The president told special counsel Robert Mueller more than 30 times that he didn't remember the events in question

Published April 18, 2019 3:49PM (EDT)

Donald Trump; Robert Mueller (Getty/Chris Kleponis/Andrew Burton)
Donald Trump; Robert Mueller (Getty/Chris Kleponis/Andrew Burton)

Special counsel Robert Mueller considered President Donald Trump's written responses to questions related to his nearly two-year investigation into foreign election interference in the 2016 presidential election to be "inadequate."

"We noted, among other things, that the president stated on more than 30 occasions that he does not 'recall' or 'remember' or have an 'independent recollection' of information called for by the questions. Other answers were 'incomplete or imprecise,'" Mueller wrote in his report detailing his wide-ranging probe into allegations of collusion between Trump's campaign and Russia during the 2016 election and whether the president himself had obstructed the inquiry.

"The written responses, we informed counsel, 'demonstrate the inadequacy of the written format, as we have had no opportunity to ask follow-up questions that would ensure complete answers and potentially refresh your client's recollection or clarify the extent or nature of his lack of recollection,'" the special counsel added.

A redacted version of the special counsel's 448-page report was published Thursday on the Justice Department's website, shortly after Attorney General William Barr held a press conference with his deputy, Rod Rosenstein, to discuss Mueller's findings.
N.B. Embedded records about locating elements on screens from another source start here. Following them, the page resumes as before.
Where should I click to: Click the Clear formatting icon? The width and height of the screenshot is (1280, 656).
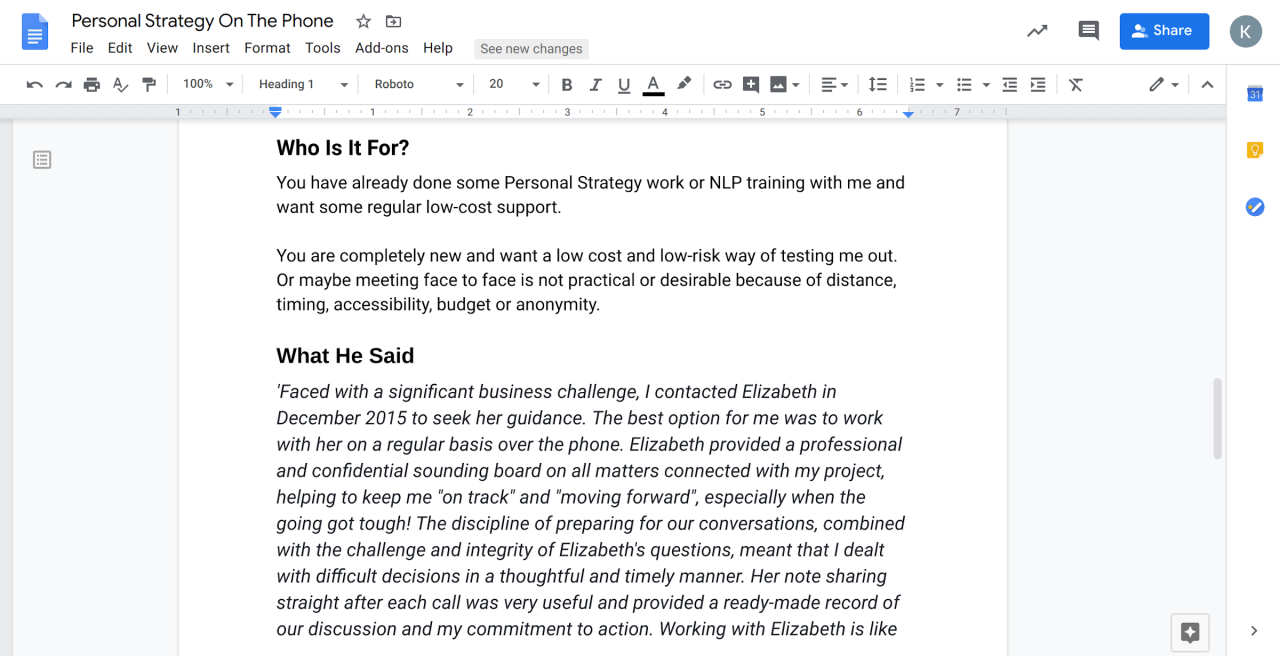(1076, 85)
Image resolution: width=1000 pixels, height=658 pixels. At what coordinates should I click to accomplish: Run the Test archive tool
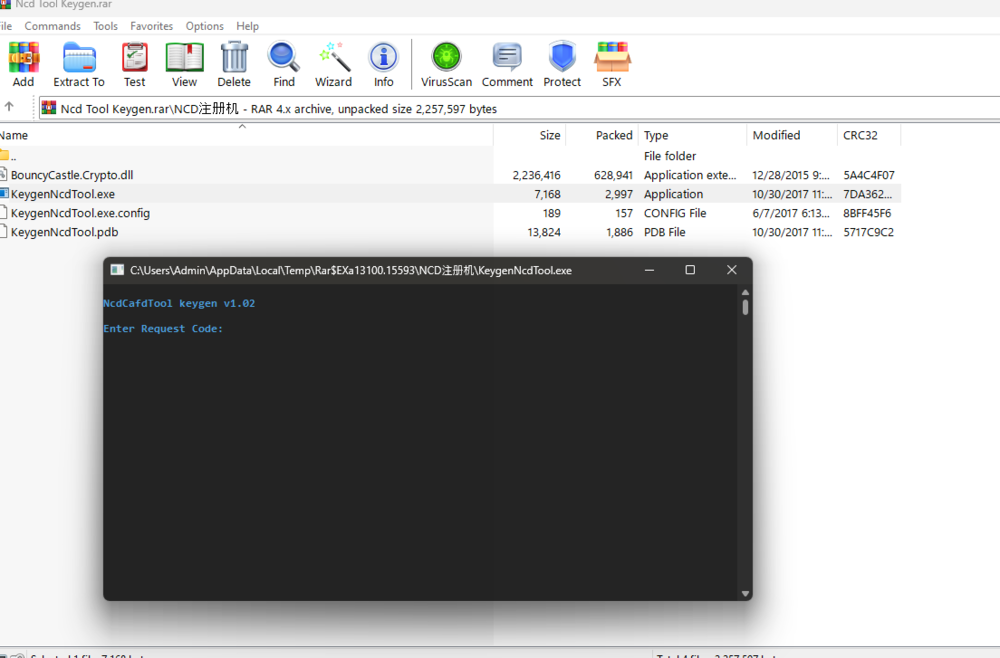pos(134,60)
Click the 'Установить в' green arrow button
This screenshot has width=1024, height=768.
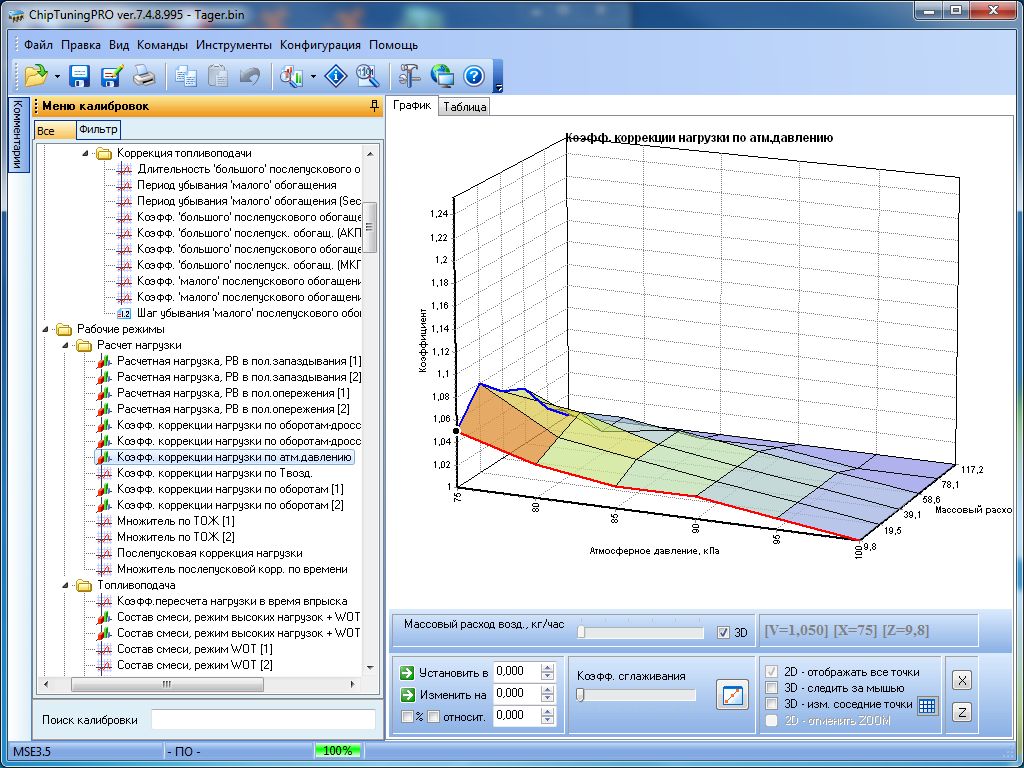(x=406, y=672)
In a report appendix, the special counsel wrote that his office sought an interview with Trump for more than a year, beginning in December 2017, and considered an interview "vital to our investigation." Mueller said he weighed issuing a subpoena for the interview, but he ultimately decided it against it because the investigation had already "made significant progress."

"We thus weighed the costs of potentially lengthy constitutional litigation, with resulting delay in finishing our investigation, against the anticipated benefits for our investigation and report," he stated in the report. "We determined that the substantial quantity of information we had obtained from other sources allowed us to draw relevant factual conclusions on intent and credibility, which are often inferred from circumstantial evidence and assessed without direct testimony from the subject of the investigation."

The criticism stands in stark contrast to the attorney general's declaration on Thursday that the White House had "fully cooperated" with the investigation.

In his report, Mueller identified ten documented episodes of possible obstruction by Trump but said he was not able to clear the president of obstructing justice.

"The evidence we obtained about the president's actions and intent presents difficult issues that prevent us from conclusively determining that no criminal conduct occurred," Mueller stated. "Accordingly, while this report does not conclude that the president committed a crime, it also does not exonerate him."

Since the special counsel wrapped up his investigation late last month, a central question facing the Justice Department has been why Mueller's team decided to punt on whether Trump obstructed justice or not. The decision was complicated, the report said, by two key factors: Under decades-old guidelines by the department's Office of Legal Counsel, a sitting president cannot be indicted and put on trial, and a criminal charge against a sitting president would "place burdens on the president's capacity to govern and potentially preempt constitutional processes for addressing presidential misconduct."

Barr and Rosenstein on Thursday said they "disagreed with some of the special counsel's legal theories and felt that some of the episodes did not amount to obstruction as a matter of law," although they accepted Mueller's "legal framework."